Mark Cerny has just added something to his growing list of achievements.
I'm not talking about the global success of last year's Spider-Man 2, on which Cerny worked as executive producer. But something, in many ways, just as impressive.
"I just finished playing Animal Well, and before that and I was very heavily into Neon White, which is my first speedrun," he says.
"I actually platinumed that. That was a real challenge. I wasn't sure if I could do it, because reflexes as I head towards 60 are very different from the reflexes I had when I was a teenager and playing in the arcades. But I am glad I went after it. The precision and stamina that you need to get through a game like that is different in the way it feels, compared with these character action games like Spider-Man that I've been working on."
Cerny is explaining to us that despite his current role as the architect behind PlayStation hardware, what he finds interesting about a game isn't necessarily what it's doing technically, but rather what's new about it. In fact, for all the different roles that Cerny has had in his 42-year games industry career, the one he's never stopped doing is that of 'gamer'.

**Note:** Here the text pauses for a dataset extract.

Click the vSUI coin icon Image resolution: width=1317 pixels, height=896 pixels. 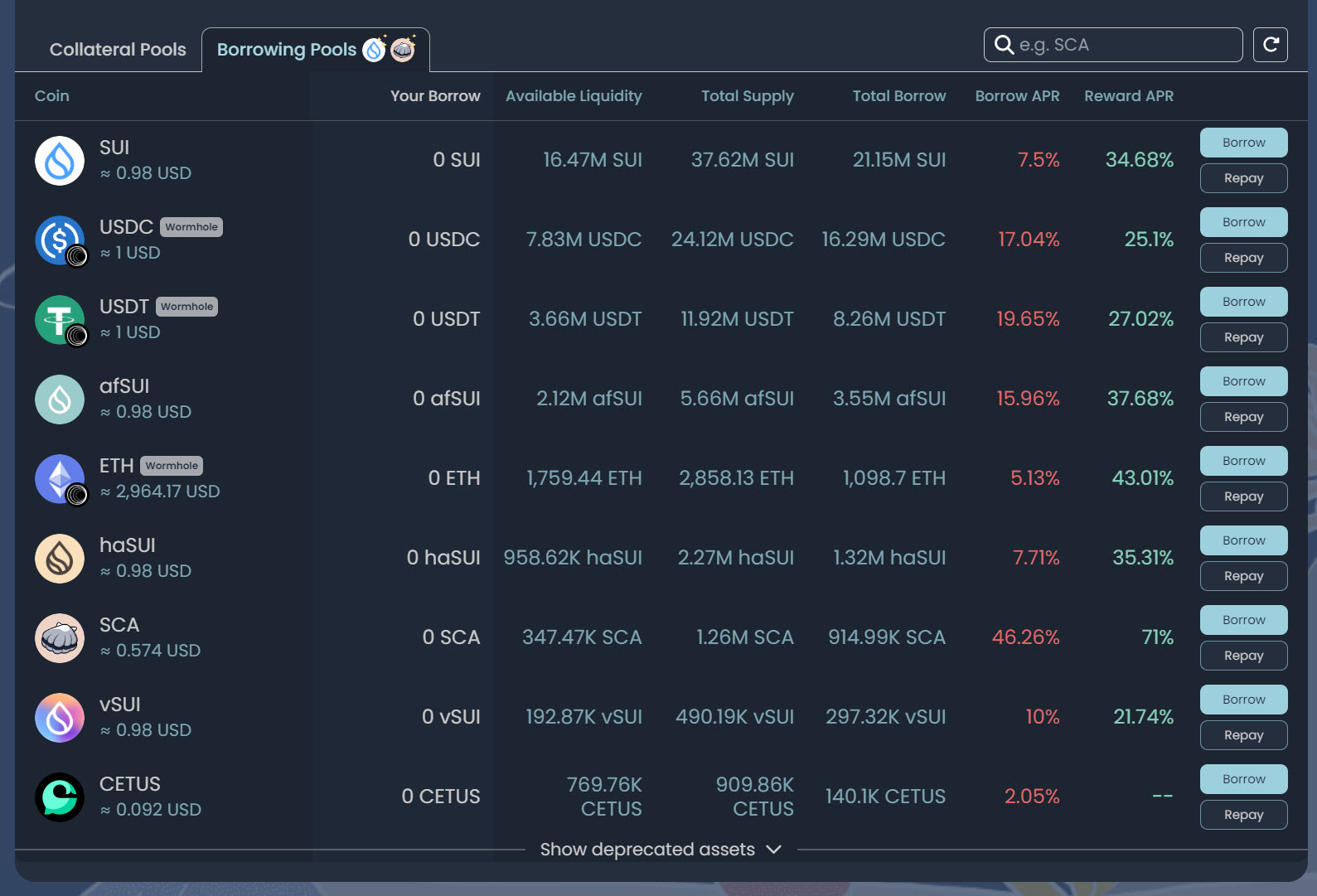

"I continue to be a massive player," he tells us. "I got into this 40-something years ago because I was an arcade addict.
"Back in the day, I was one of the best players in the country at Defender. That's actually how I got my job at Atari. There was a reporter who was writing a book on arcade games strategies. We're talking about an era so distant that there weren't even games magazines. So if you wanted to learn arcade game strategy, you would go to the supermarket and at the checkout there would be a book that you could buy that would tell you how to play whatever game. And he interviewed me for Defender because I was a well-known local player. I bumped into him later, I told him I wanted to get into the business, and he very kindly called Atari Coin-Op and got me an interview, and the rest is history."